Agency fee has been deemed constitutional since the Supreme Court’s 1977 decision in Abood v. Detroit Board of Education. Last year in Harris v. Quinn, the Supreme Court declined to overrule Abood, although the Court raised questions regarding its vitality. Anti-union groups brought the Friedrichs case in California and pushed it through the courts. In the Supreme Court, the Friedrichs plaintiffs have advanced the argument that all agency fee arrangements in the public sector violate the First Amendment as they compel non-members to pay for activities that they believe address matters of public concern. The plaintiffs also argued in the alternative that even if some agency fee system is unconstitutional, the current opt-out system of charging agency fee payers in unconstitutional.
The Supreme Court accepted two questions for review: (1) Whether Abood v. Detroit Board of Education should be overruled and public-sector “agency shop” arrangements invalidated under the First Amendment; and (2) whether it violates the First Amendment to require that public employees affirmatively object to subsidizing nonchargeable speech by public-sector unions, rather than requiring that employees affirmatively consent to subsidizing such speech.
Given the questions before the Court there are several potential outcomes. First, the Court could answer “no” to both questions, and leave the law status quo. Second, the Court could answer the first question in the affirmative, and it would overrule Abood and prohibit agency fee in the public sector. This would impose a right to work style system nationwide in the public sector. (This would render the second question before the Court moot.)

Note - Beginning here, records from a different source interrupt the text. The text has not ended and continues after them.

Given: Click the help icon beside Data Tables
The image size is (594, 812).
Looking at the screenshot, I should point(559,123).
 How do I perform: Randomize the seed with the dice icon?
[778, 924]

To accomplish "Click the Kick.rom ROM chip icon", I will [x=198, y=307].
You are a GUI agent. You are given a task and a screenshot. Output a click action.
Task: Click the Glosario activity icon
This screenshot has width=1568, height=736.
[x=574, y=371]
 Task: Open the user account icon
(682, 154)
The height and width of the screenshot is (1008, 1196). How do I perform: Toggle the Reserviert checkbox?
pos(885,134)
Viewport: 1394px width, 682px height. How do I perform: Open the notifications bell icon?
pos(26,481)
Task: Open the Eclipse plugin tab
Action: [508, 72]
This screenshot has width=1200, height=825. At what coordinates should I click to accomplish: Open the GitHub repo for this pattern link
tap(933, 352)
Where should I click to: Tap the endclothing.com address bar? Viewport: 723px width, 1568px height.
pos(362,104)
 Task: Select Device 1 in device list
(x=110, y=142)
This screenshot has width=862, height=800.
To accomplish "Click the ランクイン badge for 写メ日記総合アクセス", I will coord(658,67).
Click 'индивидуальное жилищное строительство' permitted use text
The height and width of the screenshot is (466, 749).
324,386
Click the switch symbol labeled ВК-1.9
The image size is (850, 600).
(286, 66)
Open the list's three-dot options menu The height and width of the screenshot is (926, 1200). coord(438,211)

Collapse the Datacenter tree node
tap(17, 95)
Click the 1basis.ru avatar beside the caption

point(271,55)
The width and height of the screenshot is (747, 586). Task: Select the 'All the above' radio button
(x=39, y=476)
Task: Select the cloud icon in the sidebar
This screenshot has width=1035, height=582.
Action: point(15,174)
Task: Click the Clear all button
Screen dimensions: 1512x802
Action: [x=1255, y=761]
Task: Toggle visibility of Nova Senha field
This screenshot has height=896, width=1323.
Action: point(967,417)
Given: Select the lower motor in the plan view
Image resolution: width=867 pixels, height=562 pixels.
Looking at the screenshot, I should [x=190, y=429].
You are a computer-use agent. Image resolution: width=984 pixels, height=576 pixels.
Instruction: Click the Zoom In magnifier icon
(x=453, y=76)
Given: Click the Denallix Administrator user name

Third, the Court could answer the first question “no”, thereby allowing agency fee, but could answer the second question “yes”. The second question addresses the current law regarding agency fee payers and objectors. Under the current law, non-members can be charged a rate equivalent to full union dues unless they affirmatively object. Once a non-member formally objects, they can only be charged the agency fee rate. This creates an “opt-out” situation in which non-members must affirmatively opt out to pay the lower agency fee rate. If the Court answered the second question “yes”, then agency fee would still be permissible, but all non-members would be considered objectors automatically and could therefore only be charged the lower agency fee rate.
Finally, in answering the questions, the Court could leave some charges for agency fee standing, while substantially changing the amount that can be permissibly collected. For example, the Court could narrow the types of activity for which agency fees can be charged, such as by excluding from chargeable activity work such as bargaining for tenure or pay. It is difficult to anticipate what such a ruling would look like.
The AAUP/AFT brief supports the charging of agency fees and provides examples from AAUP higher education chapters of the benefits of the agency fee system. The brief provides strong arguments in favor of the agency fee system including that agency fees are an essential component of the states’ management of some of their most important institutions; that petitioners’ facial, all-or-nothing challenge to all aspects of every agency fee ever charged anywhere, on the basis of no record at all, should be rejected on its face; and that to the extent the court entertains petitioners’ facial claim, it must account for petitioners’ failure to challenge the underlying regime of exclusive representation in collective bargaining. The brief explains that “fair share fees are . . . used to fund a wide range of other activities that promote the state’s compelling interest in providing students a high quality education and directly benefit nonmembers.” Thus, based on the significant benefits provided by agency fees, compared to the minimal burdens, charging agency fees to non-members does not violate the First Amendment.